'The Almost-People' was the almost-episode. It was well acted and had some reasonable themes but It foundered for the following reasons:
1. It wasn't a proper allegory. The flesh wasn't a stand-in for Apartheid blacks or African slaves or Palestinians - just a made-up race of plastic people who supposedly feel pain. Who gives a f**k.
2. It was too long. By about 30%.
3. There was only one plot strand. The attempt at a subplot with Rory was half-hearted at best.
4. It was too sentimental. The guy with acid burning through his ribs, lungs and heart calmly handing over his wedding ring and intoning: 'be a dad' was especially ridiculous.
Compare this story with the Robots of Death from season 14 (Tom Baker) to see how off the mark they are.

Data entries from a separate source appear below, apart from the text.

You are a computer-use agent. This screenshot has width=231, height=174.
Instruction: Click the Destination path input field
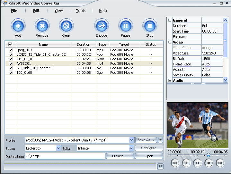tap(65, 156)
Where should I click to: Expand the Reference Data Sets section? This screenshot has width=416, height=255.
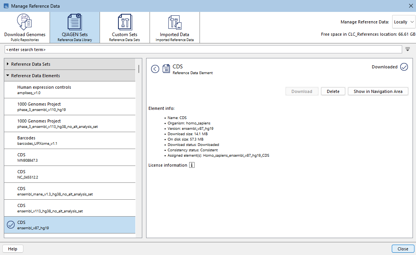(x=8, y=64)
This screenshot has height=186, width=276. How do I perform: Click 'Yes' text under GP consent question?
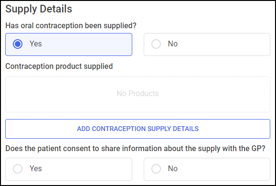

The ending is similar in that the robots attempt to storm the control room and kill the humans, but in the mean time we have the Doctor landing in a grain silo and nearly being cut in half by a sandstorm, a satisfying murder mystery as the humans are bumped off one by one, a company secret a la Alien, an imaginative riffing on Tarzan with the Robot activist Taran kapel reared by robots, some playing around with Asimov's rules of robotics and Masahiro Mori's 'uncanny valley' (robophobia) and brilliant jeopardy where the power is cut and the huge sandminer sinks down in the sand.
The writer (Chris Boucher) is still alive and compos mentis - why isn't he contributing to new Who?